The Forum | General Education

ACTA Celebrates the Literary Contributions of the AAPI Community 

May 29, 2026 by Alina Amin

As May rolls into June, ACTA continues to celebrate America’s 34th annual Asian American and Pacific Islander Heritage Month. Since 1992, AAPI Month has honored the culture of the 25.2 million Americans who trace their heritage to the Pacific. As summer approaches, here are seven books that spotlight the works of AAPI trailblazers in each of the seven core disciplines of the What Will They Learn?® initiative. Ranging from essays on artistic immortality to a biography chronicling the development of superpowered microchips to poems intertwining civilizations thousands of years apart, the list’s variety speaks to the impact of AAPI scholars across academia.

Mathematics

In The Thinking Machine, Stephen Witt chronicles the life and career of Jensen Huang, a Taiwanese-American electrical engineer who founded the startup NVIDIA and helped launch a Silicon Valley revolution.

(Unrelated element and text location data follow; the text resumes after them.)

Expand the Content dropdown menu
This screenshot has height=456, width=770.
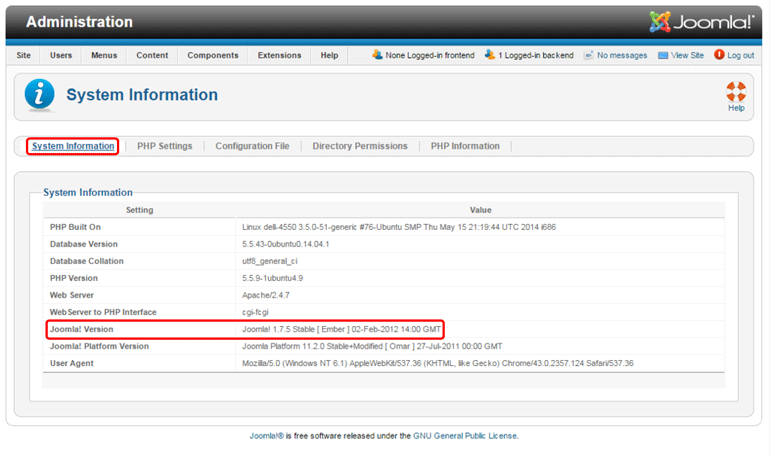pos(152,56)
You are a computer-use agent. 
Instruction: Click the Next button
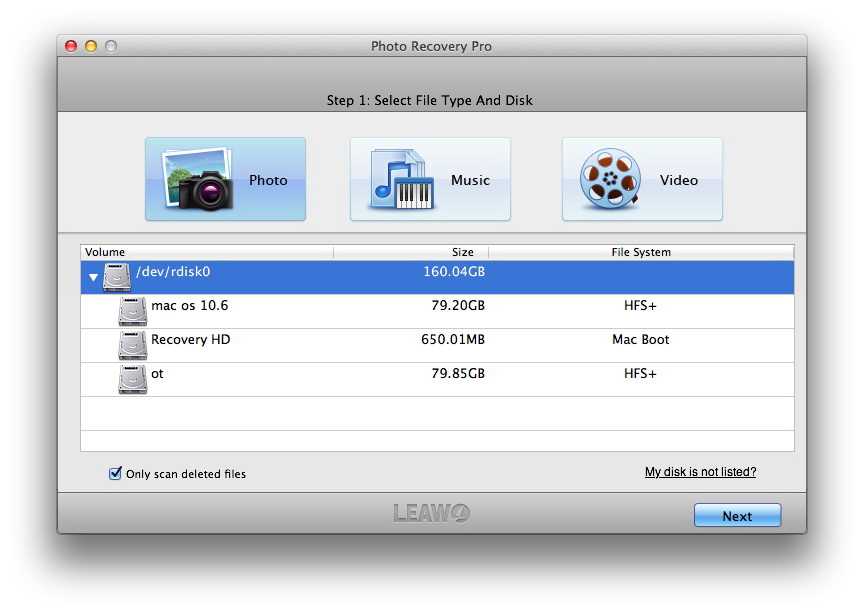pyautogui.click(x=737, y=515)
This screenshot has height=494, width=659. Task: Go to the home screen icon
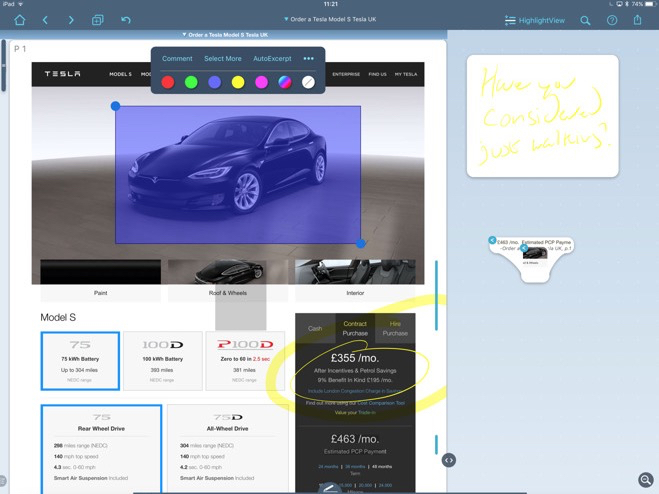pyautogui.click(x=19, y=20)
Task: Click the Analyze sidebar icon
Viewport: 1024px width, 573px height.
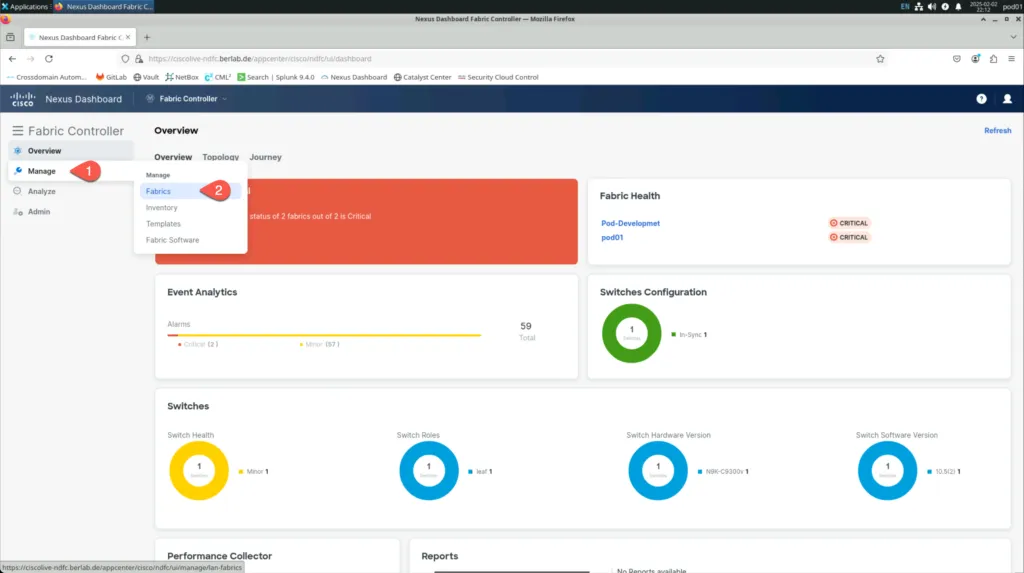Action: (x=18, y=191)
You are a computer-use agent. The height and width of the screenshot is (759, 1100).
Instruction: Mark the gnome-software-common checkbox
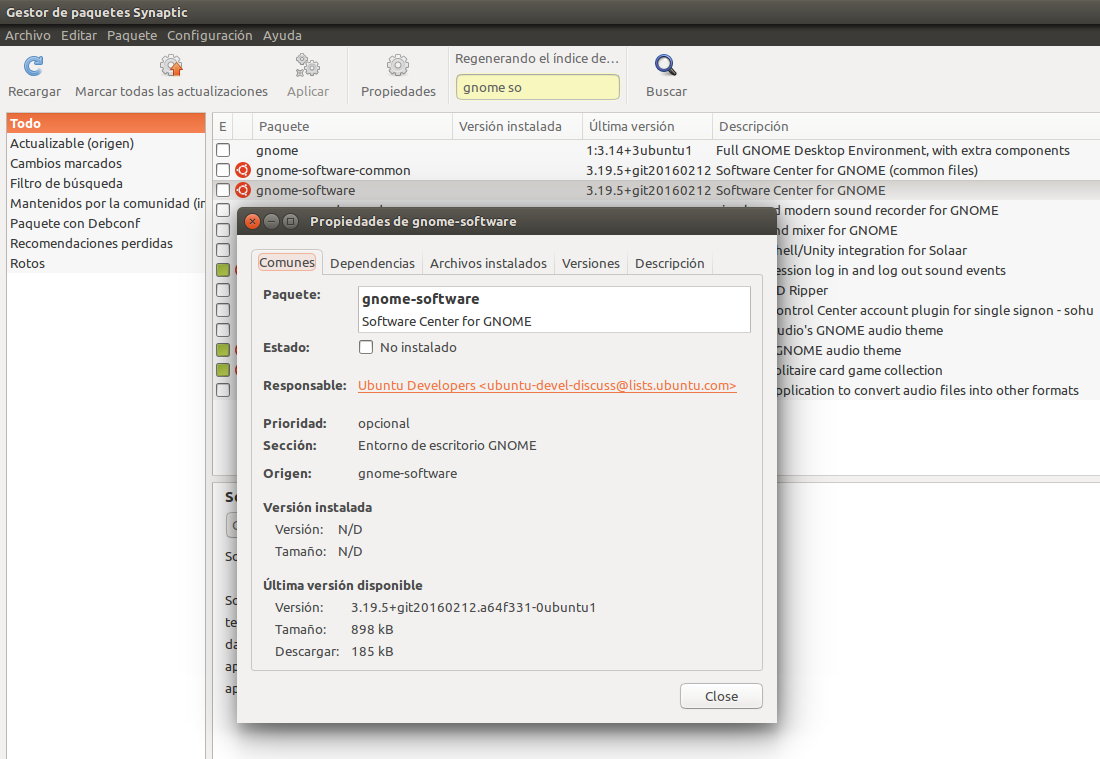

Witt recounts how Huang combined mathematical brilliance and mercurial ambition to launch NVIDIA from a Denny’s restaurant, building it into a multitrillion-dollar empire surpassing Microsoft and Apple in value. The narrative combines interviews, technical science, and biographical detail to construct a portrait of how Huang’s gamble kickstarted the fastest-growing industry in the world.

Composition

In Klara and the Sun, Nobel Prize–winning author Kazuo Ishiguro applies his skills as a humanist and rhetorician to examine the ethics of AI through the fictional story of Klara, an AI-powered android. The novel’s blunt realism and morally gray characters challenge assumptions once taken for granted about the intrinsic value of human life and the soul in an era where individuals can be effortlessly replaced with a few lines of code. The novel’s disturbingly convincing arguments against the worth of a human life intentionally create discomfort to draw attention to the slippery ethical slope created by AI development.

Foreign Language

Learning a language is a sure way to learn about the world’s cultures and knowledge. Salman Rushdie’s 2021 essay collection, Languages of Truth, celebrates the immense power, beauty, and danger of language, covering everything from translation and censorship to mythology and storytelling. Languages of Truth compiles two decades of Rushdie’s essays, speeches, and lectures on topics including Shakespeare, Faulkner, and Tolstoy, alongside analyses of pop culture and his personal experience with multilingualism as an Indian-born immigrant forced to flee west and adopt a new culture and language.

Literature

Night Sky with Exit Wounds, Ocean Vuong’s award-winning poetry debut, treats the perennial topics of grief, identity, love, and ancestry through the lens of the immigrant experience. The book blends the contemporary with the timeless by integrating the Odyssey, Federico García Lorca, Orpheus, and more in poems on the Vietnam War, generational trauma, and Vuong’s relationship with his mother.

U.S. Government/History

In Angel Island, historians Erika Lee and Judy Yung describe the forgotten “Ellis Island of the West,” an immigration processing center that welcomed hundreds of thousands of immigrants from China, Japan, Russia, and Mexico—and denied tens of thousands more. Lee and Young, both descendants of Chinese immigrants detained at Angel Island, compile government documents, diaries, engraved poems, oral narratives, and archival records to tell the story of exclusion acts, deportations, and xenophobia, but also triumph, resilience, and the steady growth of the American dream.

Economics

In Fault Lines, award-winning Indian-American economist Raghuram G. Rajan analyzes the forces that led to the 2008 financial crisis. Rajan argues that reckless banks and poor regulation were not the sole causes, pointing to an overreliance on consumer activity and political forces that drove governmental overstimulation of the economy. Fault Lines solidified his place as a leading expert and overturned assumptions about the 2008 crash, inequality, and the future of the American economy.

Natural Science

In Matariki, Rangi Matamua, the first Maori winner of New Zealand’s Prime Minister’s Science Prize, tells the story of the Pleiades star cluster. Combining astronomy, physics, and mythology, Matariki chronicles the Pleiades’ role in Maori life throughout the centuries. Throughout the narrative, technical analysis of cluster movement and harvest cycles coexists with sweeping folktales about gods and fates decorating the skies. This book is perfect for anyone interested in blending scientific rigor with cultural celebration.